There was zero shame in losing to Pacquiao, who was the best fighter in the world at the time. He was more than game but was eventually knocked out late. I remember that fight too. Cotto was the naturally bigger man, and although he landed shots, they looked like they never had any power. It begs the question: what if Cotto wasn’t damaged from the Margarito fight? Would he have given Manny a better fight? I absolutely think so. Alas.
Cotto’s remaining fights were hand-picked to perfection to maximize success and protect Cotto’s body. Yuri Foreman was a part-time Rabbi with no power. Ricardo Mayorga was badly washed up by the time he faced Cotto. The rematch with the disgraced Margarito was the farcical beating it was meant to be, as Margarito was essentially off the couch (and Cotto still didn’t look all that good in the fight despite the win). The Martinez win was a legit win against a respected champion, but Martinez was nearly 40yrs old at that bout and had a famously bum knee.
Meanwhile, Cotto’s losses against Floyd Mayweather and Austin Trout were clear blowouts where his accumulated damage left fans wondering after each loss if he should hang it up for good and enjoy his money. And that was in 2012. I admit, Cotto gave a great effort in the Alvarez loss in 2015, but it was clear he was no longer a world-class boxing athlete compared to the younger champions in the game. If he were to go on, he was going to pay for it.
No More ‘Money’
Many people suspect that Cotto knows all of this. Again, his team brilliantly picked his fights. To his credit, he went out there and put it on the line for boxing fans and has an all-time great career to show for it.

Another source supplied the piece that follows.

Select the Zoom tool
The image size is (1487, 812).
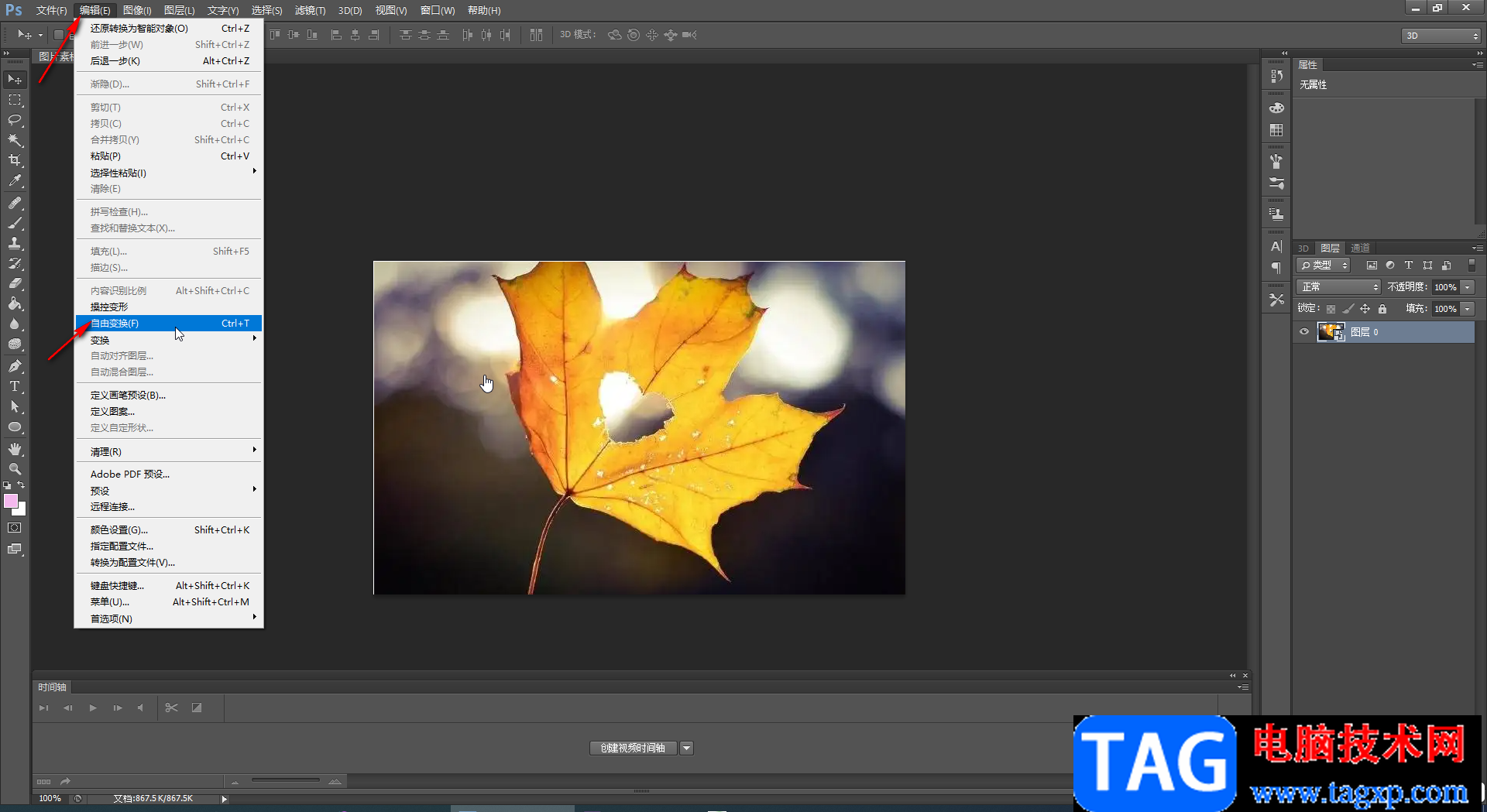15,469
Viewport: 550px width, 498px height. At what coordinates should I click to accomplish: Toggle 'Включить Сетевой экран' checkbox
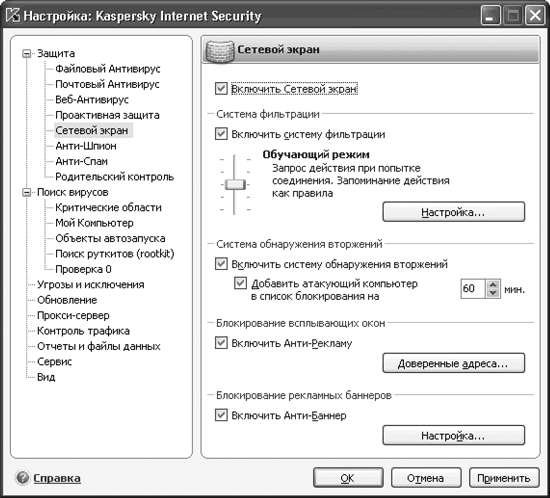tap(221, 88)
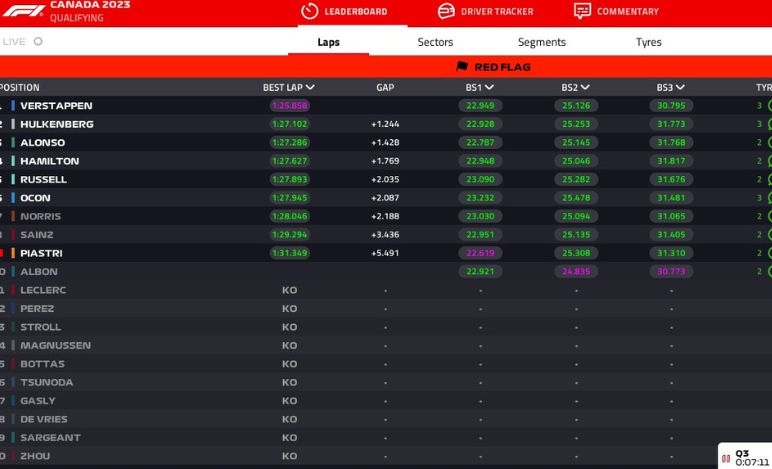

People also suspect that Cotto would have retired earlier but for the prospect of one more payday fight with Mayweather, who has generated astronomical, record-destroying revenues for boxing fights. Now that Floyd got his (seemingly) last windfall fight with Conor McGregor, there is no reason for Cotto to stick around and take punishment from younger studs looking to take out a big name.
Enjoy the Hall, Junito!
Cotto obviously has a great team around him, and all accounts describe him as a wonderful family man who was happy to turn his combat skill into an opportunity to make his children want for nothing. The boxing world is better to have seen a warrior like Miguel Cotto rise up and entertain us with his mastery, and fantastically provide for this family doing so. He is leaving at the right time, and deserves all the best in his post-boxing life. Cheer’s Junito. See you in Canastota.